The failure of the mediation efforts of Lord Carrington and Henry Kissinger this week was, above all, Chief Buthelezi's failure. They came to find a solution to his problems, to help the African National Congress (ANC) and the government find a political formula sufficiently attractive to accommodate Chief Buthelezi's federal demands, persuade him to call off his supporters' war in Natal and embrace the new democratic order.

But he rejected the lifeline, and scuppered the mediation mission with his impossible demand that a postponement of the election date be contemplated. Now, as Business Day pointed out in its editorial yesterday, he has lost the chance to shape the constitution of the new South Africa. His people will not be in the cabinet and they will not be in parliament after the elections.

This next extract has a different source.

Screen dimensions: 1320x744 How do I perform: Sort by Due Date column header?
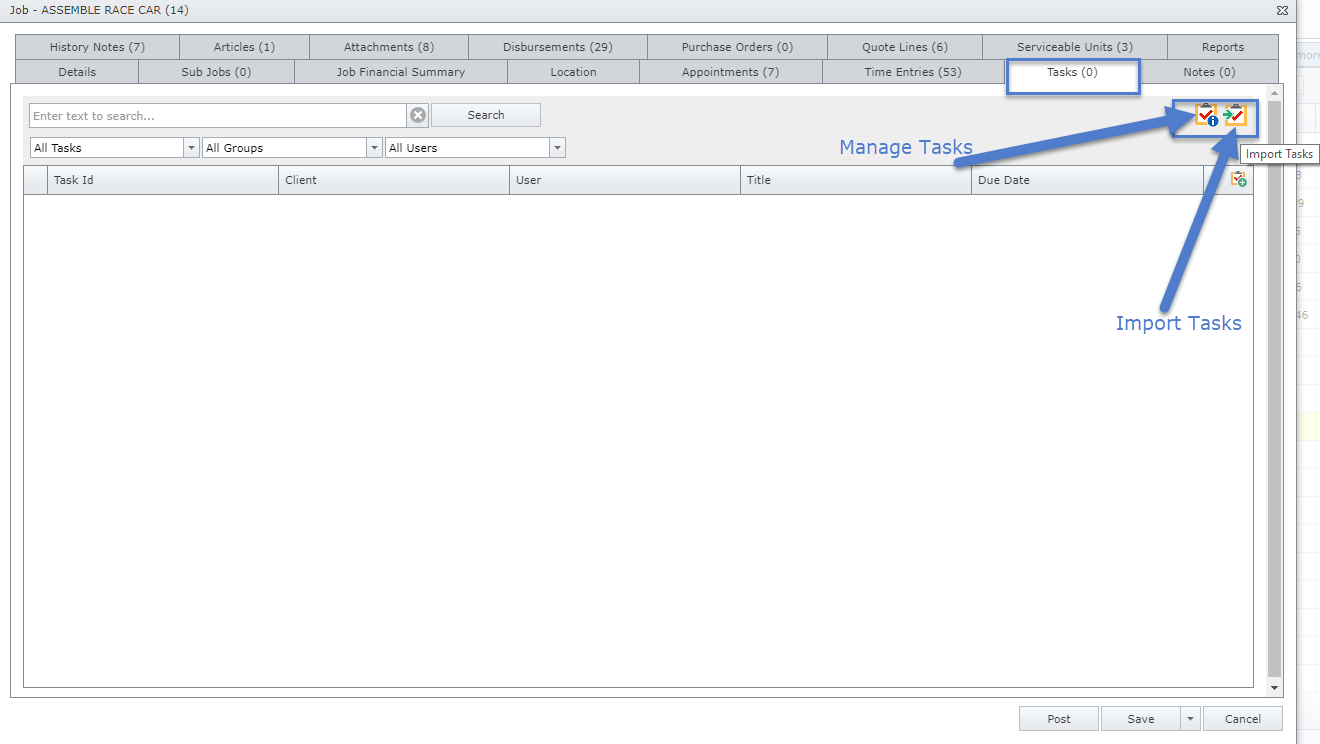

'Given the recently malign influence of a man with a potential for greatness, South African politics and the South African economy will be healthier for his eclipse,' Business Day wrote. 'Buthelezi would best serve federalism, Inkatha and the Zulu royalists the security forces will now have to contain by announcing his formal retirement from politics.'

The only alternative is what one of his advisers described on Thursday as 'resistance politics', first with the purpose of sabotaging the elections in Natal/KwaZulu and second to adopt a role similar to that of the ANC in the old days, only this time in opposition to a post-apartheid democratic system.

The question is, does Chief Buthelezi have the capacity to mount such a campaign? And can his conservative Zulu supporters hold the elections to ransom through a campaign of terror?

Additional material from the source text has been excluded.